### To be done
Reproduce the material starting at the line containing "The image size is (470, 362)." and ending after the line containing "will click(233, 378).", changing "Management tab" to "Settings tab" and leaving everything else unchanged.

Word and item position data:
"""
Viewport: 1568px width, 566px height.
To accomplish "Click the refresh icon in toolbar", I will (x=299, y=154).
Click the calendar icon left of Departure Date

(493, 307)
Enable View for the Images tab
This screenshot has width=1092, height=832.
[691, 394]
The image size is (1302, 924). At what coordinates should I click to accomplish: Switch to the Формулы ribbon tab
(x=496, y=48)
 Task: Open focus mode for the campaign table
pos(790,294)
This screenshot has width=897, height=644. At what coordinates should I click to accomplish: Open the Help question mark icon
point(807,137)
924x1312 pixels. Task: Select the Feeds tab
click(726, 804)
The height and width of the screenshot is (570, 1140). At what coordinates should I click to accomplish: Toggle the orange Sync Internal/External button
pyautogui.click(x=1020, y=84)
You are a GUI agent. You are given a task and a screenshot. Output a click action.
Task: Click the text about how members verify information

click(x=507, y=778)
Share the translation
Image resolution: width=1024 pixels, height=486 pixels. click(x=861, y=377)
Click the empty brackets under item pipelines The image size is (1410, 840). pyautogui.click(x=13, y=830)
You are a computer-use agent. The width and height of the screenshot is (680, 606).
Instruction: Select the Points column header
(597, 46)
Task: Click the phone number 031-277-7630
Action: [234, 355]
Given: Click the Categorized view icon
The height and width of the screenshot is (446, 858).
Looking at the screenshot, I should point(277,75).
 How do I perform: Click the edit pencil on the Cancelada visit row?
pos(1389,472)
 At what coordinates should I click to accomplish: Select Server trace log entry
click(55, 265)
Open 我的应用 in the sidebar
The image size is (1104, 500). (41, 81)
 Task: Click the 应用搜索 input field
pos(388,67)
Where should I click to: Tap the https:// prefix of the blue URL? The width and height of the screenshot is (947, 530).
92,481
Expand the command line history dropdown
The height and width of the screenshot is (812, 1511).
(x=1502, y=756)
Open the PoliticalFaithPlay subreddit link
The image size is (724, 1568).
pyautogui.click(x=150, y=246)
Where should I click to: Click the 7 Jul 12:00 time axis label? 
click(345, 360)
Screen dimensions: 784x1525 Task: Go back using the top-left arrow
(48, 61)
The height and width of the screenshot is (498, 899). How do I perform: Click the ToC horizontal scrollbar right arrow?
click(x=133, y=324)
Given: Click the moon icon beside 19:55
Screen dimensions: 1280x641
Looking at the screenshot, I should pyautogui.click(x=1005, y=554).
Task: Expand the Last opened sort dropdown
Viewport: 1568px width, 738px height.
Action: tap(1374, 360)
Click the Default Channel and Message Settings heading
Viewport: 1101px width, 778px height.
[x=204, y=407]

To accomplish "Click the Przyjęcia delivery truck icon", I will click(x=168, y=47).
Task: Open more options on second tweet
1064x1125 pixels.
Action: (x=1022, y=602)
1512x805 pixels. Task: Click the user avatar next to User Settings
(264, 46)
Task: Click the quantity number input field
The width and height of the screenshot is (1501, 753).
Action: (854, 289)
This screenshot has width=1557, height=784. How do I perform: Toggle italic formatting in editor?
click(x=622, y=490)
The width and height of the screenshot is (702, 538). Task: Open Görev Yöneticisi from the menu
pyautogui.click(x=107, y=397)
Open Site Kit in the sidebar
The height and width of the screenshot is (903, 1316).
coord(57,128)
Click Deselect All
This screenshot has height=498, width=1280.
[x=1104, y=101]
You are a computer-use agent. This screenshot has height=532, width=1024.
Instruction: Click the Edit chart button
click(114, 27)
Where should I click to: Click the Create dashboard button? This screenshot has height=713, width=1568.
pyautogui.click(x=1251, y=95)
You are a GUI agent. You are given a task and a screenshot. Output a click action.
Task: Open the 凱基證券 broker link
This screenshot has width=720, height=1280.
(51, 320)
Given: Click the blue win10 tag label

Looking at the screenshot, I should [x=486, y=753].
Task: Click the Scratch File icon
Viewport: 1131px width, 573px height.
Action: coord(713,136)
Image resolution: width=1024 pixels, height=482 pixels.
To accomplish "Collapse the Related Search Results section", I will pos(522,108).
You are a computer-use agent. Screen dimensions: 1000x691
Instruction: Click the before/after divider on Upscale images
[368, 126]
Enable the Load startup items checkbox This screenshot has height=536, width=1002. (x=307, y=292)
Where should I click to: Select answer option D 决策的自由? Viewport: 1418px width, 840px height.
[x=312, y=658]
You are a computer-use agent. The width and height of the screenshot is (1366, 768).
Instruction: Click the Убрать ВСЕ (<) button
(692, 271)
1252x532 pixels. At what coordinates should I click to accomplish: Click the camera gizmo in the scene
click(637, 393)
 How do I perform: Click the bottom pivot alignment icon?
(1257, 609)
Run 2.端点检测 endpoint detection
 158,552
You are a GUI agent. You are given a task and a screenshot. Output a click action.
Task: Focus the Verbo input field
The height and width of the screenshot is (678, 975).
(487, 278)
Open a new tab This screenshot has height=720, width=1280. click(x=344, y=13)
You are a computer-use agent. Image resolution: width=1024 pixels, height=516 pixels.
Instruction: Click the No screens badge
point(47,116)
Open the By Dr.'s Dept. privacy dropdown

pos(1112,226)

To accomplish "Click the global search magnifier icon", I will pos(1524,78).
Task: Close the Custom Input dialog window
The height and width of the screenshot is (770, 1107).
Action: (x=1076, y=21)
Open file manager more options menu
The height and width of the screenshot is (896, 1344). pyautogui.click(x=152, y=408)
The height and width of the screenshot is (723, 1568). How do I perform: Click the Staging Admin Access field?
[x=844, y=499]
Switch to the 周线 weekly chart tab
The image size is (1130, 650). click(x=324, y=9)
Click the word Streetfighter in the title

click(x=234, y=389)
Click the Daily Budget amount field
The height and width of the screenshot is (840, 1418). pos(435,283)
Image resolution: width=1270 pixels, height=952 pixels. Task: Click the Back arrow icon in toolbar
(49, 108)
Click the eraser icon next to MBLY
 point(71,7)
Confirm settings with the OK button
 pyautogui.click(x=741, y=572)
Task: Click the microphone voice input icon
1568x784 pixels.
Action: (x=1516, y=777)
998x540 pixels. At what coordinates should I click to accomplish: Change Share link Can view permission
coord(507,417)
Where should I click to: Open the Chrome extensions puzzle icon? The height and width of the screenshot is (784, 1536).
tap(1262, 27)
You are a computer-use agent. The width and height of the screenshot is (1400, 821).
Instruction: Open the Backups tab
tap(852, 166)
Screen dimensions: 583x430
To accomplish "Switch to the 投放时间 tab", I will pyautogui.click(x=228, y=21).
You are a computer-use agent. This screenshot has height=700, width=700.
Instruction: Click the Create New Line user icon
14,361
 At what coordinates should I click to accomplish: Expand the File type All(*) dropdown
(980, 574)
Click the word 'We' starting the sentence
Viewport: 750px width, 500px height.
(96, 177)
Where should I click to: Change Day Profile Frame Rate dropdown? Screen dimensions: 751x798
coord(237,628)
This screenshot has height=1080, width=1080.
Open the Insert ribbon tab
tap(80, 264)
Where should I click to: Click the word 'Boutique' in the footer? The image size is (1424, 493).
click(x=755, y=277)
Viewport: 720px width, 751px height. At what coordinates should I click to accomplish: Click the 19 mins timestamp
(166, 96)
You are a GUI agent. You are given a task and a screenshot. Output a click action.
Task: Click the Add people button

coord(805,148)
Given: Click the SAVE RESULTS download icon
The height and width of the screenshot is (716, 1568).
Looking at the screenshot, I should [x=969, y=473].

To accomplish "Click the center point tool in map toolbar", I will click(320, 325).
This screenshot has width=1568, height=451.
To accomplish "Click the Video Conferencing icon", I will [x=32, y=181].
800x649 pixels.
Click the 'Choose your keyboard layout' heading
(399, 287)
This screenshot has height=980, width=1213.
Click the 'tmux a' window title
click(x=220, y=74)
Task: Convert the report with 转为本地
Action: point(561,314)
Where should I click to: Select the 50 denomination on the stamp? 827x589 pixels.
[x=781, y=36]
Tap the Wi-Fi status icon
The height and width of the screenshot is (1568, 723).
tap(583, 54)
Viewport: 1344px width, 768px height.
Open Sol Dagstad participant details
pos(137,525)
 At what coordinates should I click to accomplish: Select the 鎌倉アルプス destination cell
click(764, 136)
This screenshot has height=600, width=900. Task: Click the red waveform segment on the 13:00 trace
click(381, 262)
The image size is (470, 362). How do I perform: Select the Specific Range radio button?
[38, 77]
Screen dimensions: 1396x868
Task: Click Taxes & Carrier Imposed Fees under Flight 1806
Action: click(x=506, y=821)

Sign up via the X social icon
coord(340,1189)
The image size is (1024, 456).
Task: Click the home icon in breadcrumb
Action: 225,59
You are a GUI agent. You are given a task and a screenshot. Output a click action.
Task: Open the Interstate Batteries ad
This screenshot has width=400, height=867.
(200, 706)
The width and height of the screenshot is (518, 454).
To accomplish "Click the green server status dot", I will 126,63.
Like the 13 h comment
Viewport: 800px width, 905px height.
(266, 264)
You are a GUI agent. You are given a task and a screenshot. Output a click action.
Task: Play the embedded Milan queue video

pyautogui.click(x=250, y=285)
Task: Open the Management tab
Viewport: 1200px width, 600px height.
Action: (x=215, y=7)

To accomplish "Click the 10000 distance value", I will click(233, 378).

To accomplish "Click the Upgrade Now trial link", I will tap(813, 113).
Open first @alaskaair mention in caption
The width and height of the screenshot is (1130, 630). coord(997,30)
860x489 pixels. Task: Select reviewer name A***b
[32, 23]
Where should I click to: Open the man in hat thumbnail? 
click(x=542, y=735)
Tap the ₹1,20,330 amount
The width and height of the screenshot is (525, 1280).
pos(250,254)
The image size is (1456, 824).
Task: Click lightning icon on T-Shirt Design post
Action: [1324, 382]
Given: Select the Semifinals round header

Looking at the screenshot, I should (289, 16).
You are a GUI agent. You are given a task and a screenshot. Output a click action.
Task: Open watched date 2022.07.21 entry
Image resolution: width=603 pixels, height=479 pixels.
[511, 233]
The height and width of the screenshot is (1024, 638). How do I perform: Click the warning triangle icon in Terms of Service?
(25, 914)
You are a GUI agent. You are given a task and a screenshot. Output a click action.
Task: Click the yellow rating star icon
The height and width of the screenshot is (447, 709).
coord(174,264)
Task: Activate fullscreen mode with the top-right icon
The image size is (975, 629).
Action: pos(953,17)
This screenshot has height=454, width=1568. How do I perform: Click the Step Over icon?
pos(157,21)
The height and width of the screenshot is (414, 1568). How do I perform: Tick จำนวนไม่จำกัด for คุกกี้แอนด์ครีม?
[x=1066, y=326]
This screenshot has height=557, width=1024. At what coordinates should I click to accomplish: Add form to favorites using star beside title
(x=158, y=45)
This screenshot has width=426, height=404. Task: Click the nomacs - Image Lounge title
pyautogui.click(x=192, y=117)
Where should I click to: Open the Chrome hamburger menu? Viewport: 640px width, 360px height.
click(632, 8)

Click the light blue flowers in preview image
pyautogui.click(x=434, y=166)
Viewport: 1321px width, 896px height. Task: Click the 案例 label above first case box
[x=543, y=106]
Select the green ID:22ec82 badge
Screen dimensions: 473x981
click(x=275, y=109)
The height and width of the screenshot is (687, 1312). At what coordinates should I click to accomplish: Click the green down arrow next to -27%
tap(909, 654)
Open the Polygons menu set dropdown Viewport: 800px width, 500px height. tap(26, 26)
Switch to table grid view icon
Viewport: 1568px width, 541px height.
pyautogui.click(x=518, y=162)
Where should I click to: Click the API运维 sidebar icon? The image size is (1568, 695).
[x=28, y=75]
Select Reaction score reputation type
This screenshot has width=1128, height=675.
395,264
"""
### Answer below
The image size is (470, 362). How do I perform: Select the Specific Range radio button?
[38, 77]
Screen dimensions: 1396x868
Task: Click Taxes & Carrier Imposed Fees under Flight 1806
Action: click(x=506, y=821)

Sign up via the X social icon
coord(340,1189)
The image size is (1024, 456).
Task: Click the home icon in breadcrumb
Action: 225,59
You are a GUI agent. You are given a task and a screenshot. Output a click action.
Task: Open the Interstate Batteries ad
This screenshot has width=400, height=867.
(200, 706)
The width and height of the screenshot is (518, 454).
To accomplish "Click the green server status dot", I will 126,63.
Like the 13 h comment
Viewport: 800px width, 905px height.
(266, 264)
You are a GUI agent. You are given a task and a screenshot. Output a click action.
Task: Play the embedded Milan queue video

pyautogui.click(x=250, y=285)
Task: Open the Settings tab
Viewport: 1200px width, 600px height.
Action: (x=215, y=7)

To accomplish "Click the 10000 distance value", I will click(233, 378).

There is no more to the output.